O trabalho envolveu a coleta de 300 amostras de solo entre 2017 e 2019 em fazendas de pecuária extensiva, conhecidas pelo uso intenso de antimicrobianos, na região metropolitana de Ribeirão Preto (SP) e em Montes Claros (MG). Em colaboração com a Companhia Ambiental do Estado de São Paulo (Cetesb), foram obtidas 200 amostras de água de rios, ribeirões, córregos e lagos entre 2018 e 2020. As bactérias coletadas foram analisadas por métodos microbiológicos e moleculares.

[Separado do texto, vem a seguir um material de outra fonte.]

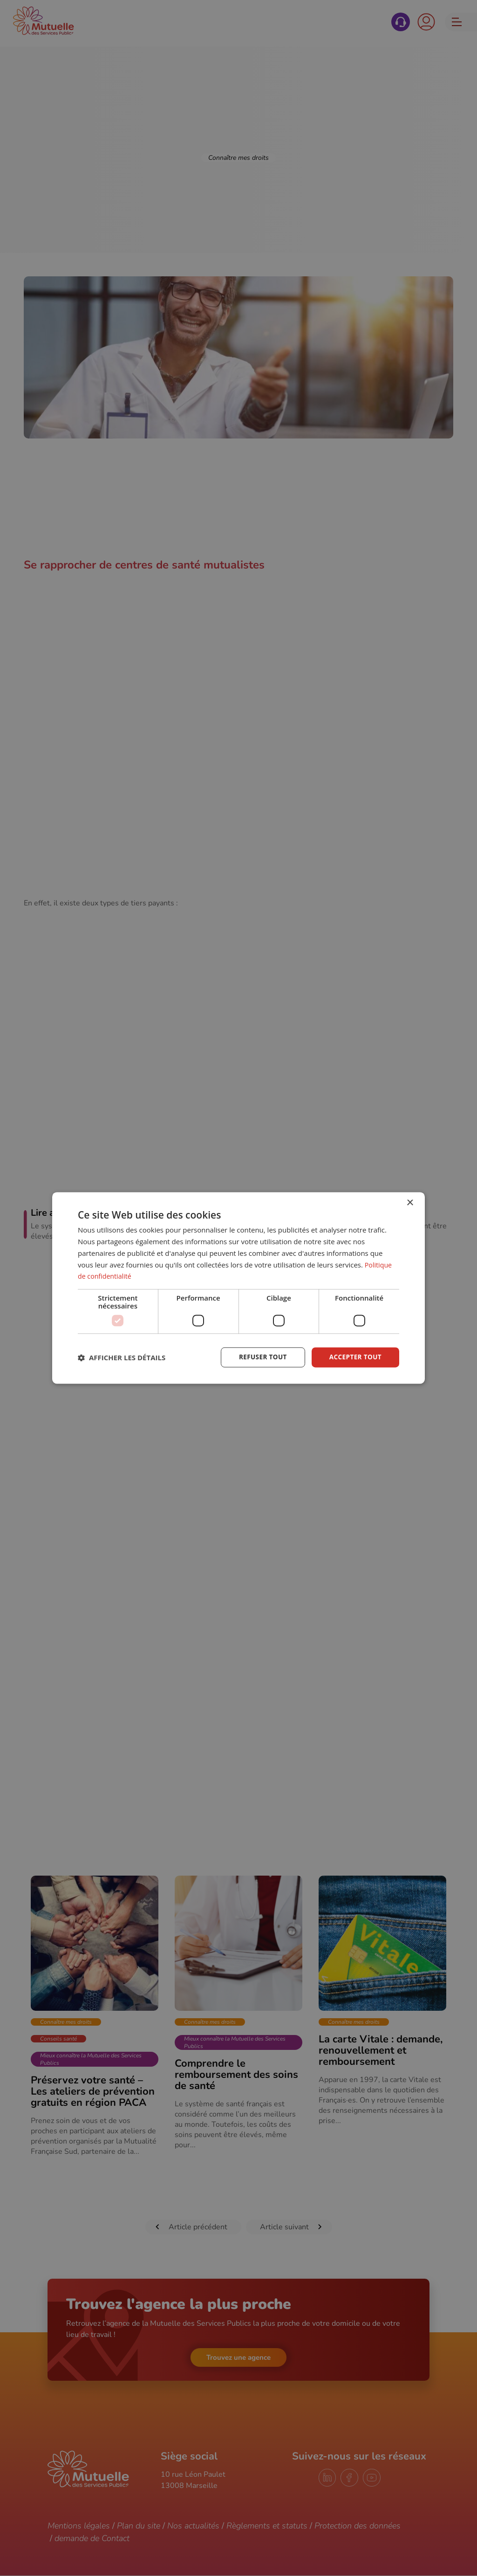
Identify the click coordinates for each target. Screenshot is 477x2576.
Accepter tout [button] (354, 1357)
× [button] (409, 1202)
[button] (121, 1357)
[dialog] (238, 1288)
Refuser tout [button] (260, 1357)
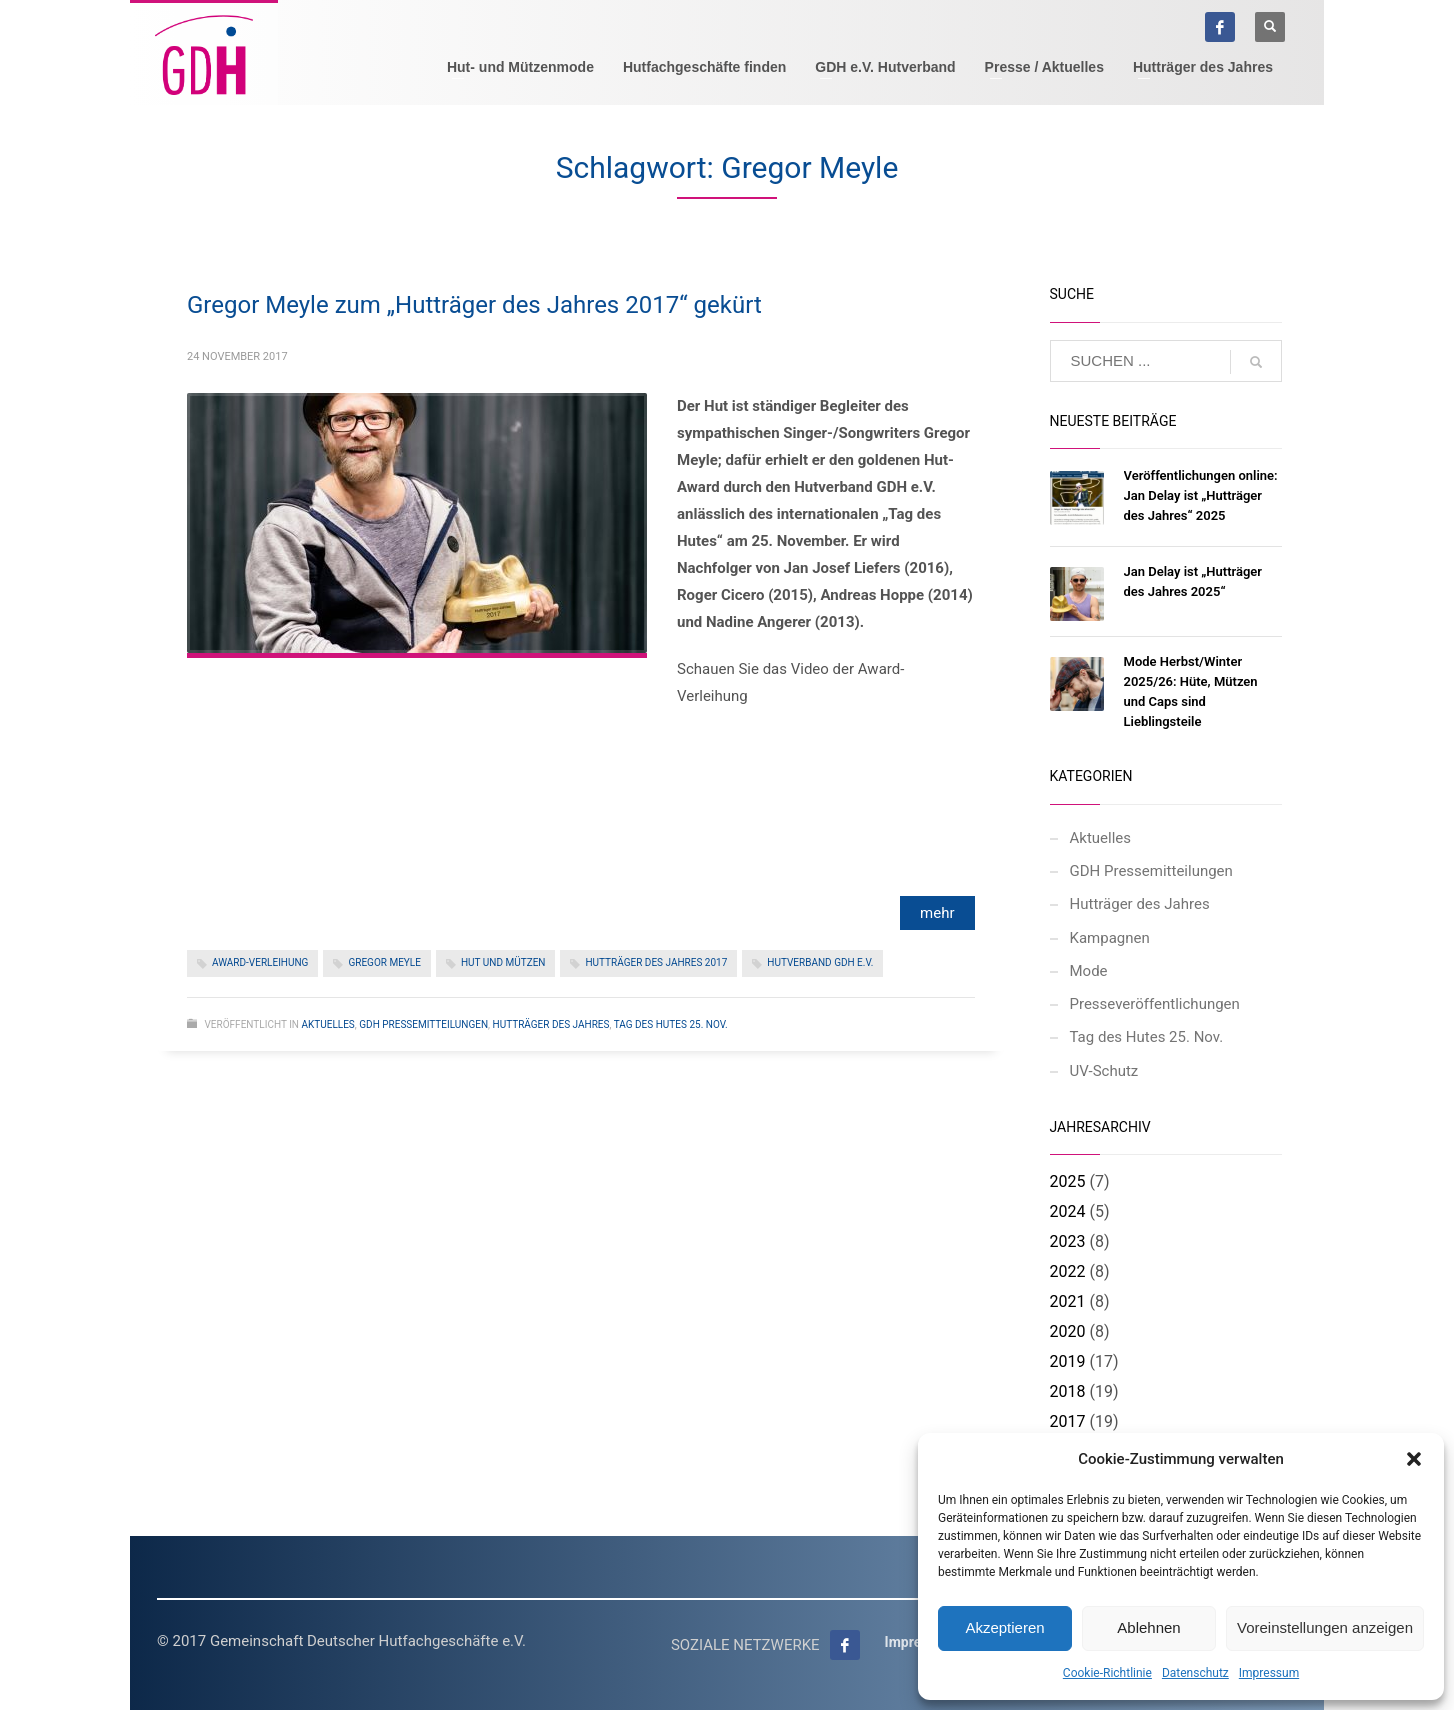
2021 (1068, 1301)
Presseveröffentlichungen (1155, 1004)
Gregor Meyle (384, 962)
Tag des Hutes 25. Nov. (671, 1024)
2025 (1068, 1181)
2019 (1068, 1361)
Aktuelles (327, 1024)
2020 (1068, 1331)
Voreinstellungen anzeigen (1325, 1627)
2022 (1068, 1271)
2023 (1068, 1241)
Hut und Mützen (503, 962)
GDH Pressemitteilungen (423, 1024)
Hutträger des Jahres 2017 (656, 962)
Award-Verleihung (260, 962)
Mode (1089, 971)
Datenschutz (1195, 1673)
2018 (1068, 1391)
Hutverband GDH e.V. (820, 962)
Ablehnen (1148, 1627)
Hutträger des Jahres (551, 1024)
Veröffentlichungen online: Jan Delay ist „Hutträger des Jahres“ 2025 (1201, 495)
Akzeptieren (1004, 1627)
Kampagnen (1110, 938)
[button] (1414, 1459)
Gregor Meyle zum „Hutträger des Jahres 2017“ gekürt (474, 305)
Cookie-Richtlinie (1107, 1673)
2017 (1068, 1421)
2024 (1068, 1211)
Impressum (1269, 1673)
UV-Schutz (1104, 1071)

Das amostras de solo, 70 apresentaram presença de E. coli, das quais 41 foram classificadas como multirresistentes. As E. coli multirresistentes na água (64 isolados) indicaram uma taxa acima da recomendada, sugerindo contaminação por atividades humanas. A maioria dessas linhagens de água demonstrou resistência a antimicrobianos clinicamente importantes e uma diversidade de genes de resistência.
As bactérias multirresistentes em amostras ambientais representam um potencial risco à saúde pública, ao meio ambiente e à segurança alimentar. O estudo enfatiza como essas bactérias, presentes na água e no solo, podem se disseminar para os seres humanos por meio do consumo de água e alimentos contaminados.

Observou-se também a versatilidade da E. coli em adquirir resistência por meio de elementos genéticos móveis, destacando sua capacidade de capturar e transmitir novos genes de resistência. A transferência desses genes para outras bactérias, observada no estudo, destaca a comunicação entre bactérias e sua constante evolução em resposta à resistência antimicrobiana.

O desafio global da resistência aos antimicrobianos, que surgiu inicialmente em ambientes hospitalares, agora requer atenção para a presença dessas bactérias no meio ambiente. A disseminação desses microrganismos multirresistentes fora dos hospitais destaca a importância de uma abordagem abrangente para preservar a saúde humana, animal e ambiental. O conceito de Saúde Única enfatiza o papel crucial do meio ambiente, interligando diretamente seres humanos, animais e plantas. A pesquisa, reconhecida com o Prêmio Capes de Tese de 2023 na área de Farmácia, foi orientada pela professora Eliana Guedes Stehling.